Wednesday, September 24, 2008

Realization

Do you ever have those moments where you come to a crossroads and you know it is time to make some tough decisions. I always feel a sense of realization when I get to those spots.

Recently I have had a few of those moments. I have realized that I have to make some decisions about my time, my future and my commitments. And they aren't always fun decisions.

I also realized a long time ago that I am an innate people pleaser. I like for people to be pleased with me, my work, my leadership, my decisions, my life. In fact it happened just this morning. I received a simple pat on the back and I felt better, no GOOD because I had pleased a person.

But I don't really want to be a people pleaser. I want to be a GOD pleaser. And sometimes that means making hard decisions. Decisions that other people dont understand. They believe in me so much that they think, no they KNOW that I can do it. And I probably can. But I don't want to. And I truly do not think it fits into God's purpose for my life.
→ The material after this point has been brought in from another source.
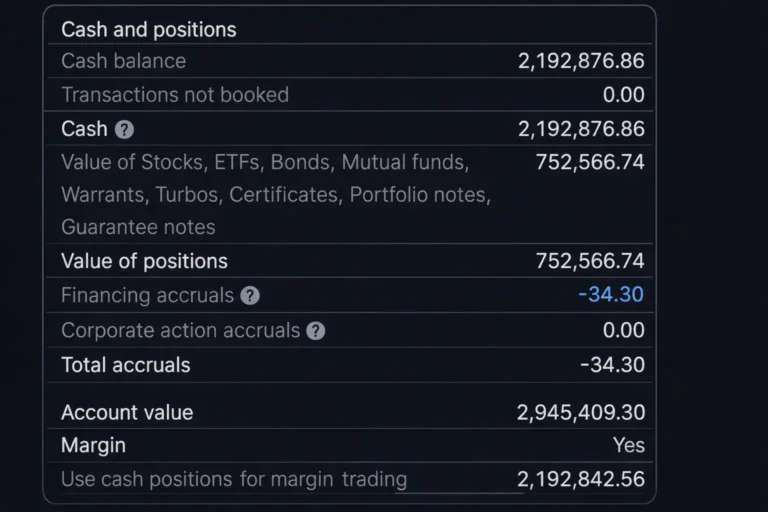
Task: Click the 752,566.74 stocks value amount
Action: click(590, 162)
So I hate to not please people but I have to do what is right for God, for me, for my family. I have to make my decisions that are pleasing to God, not to others. I have to find my worth from His pat on my back.

I want to hear the words, "well done, good and faithful servant" and that means living a life designed with a purpose that pleases God. I want to say Yes to Him and No to Others. I want to see what happens when I let Him take over and make decisions based on His revelations to me.

So I am. I am making decisions about my time, my commitments and my life that other people may not understand. They may not be pleased with me. But I'm ok with that, I am recovering from my addiction to people pleasing and becoming who I really am.
Always,

4 comments:

Granny Lisa said...

This is amazing! Just when I think I could not be prouder of you...you never cease to amaze me.

Love,
Mom

Andi Hawkins said...

People pleasing is the thorn in my side. I pray blessings on you as you choose to overcome. You never cease to amaze ME either!

Jesi said...

Thanks gals, I love you guys!

Lisa said...

Jess,
I just read your comment on my blog, and I am so excited you are going to get Behind Those Eyes. I will be praying for you as you read it, that God will reveal truth to you like you have never known before. The journey may be, at times, tough, but friend, it will be so very worth it.

Looking forward to hearing more from you! May God be with you, "Military Mommy!" (great title!)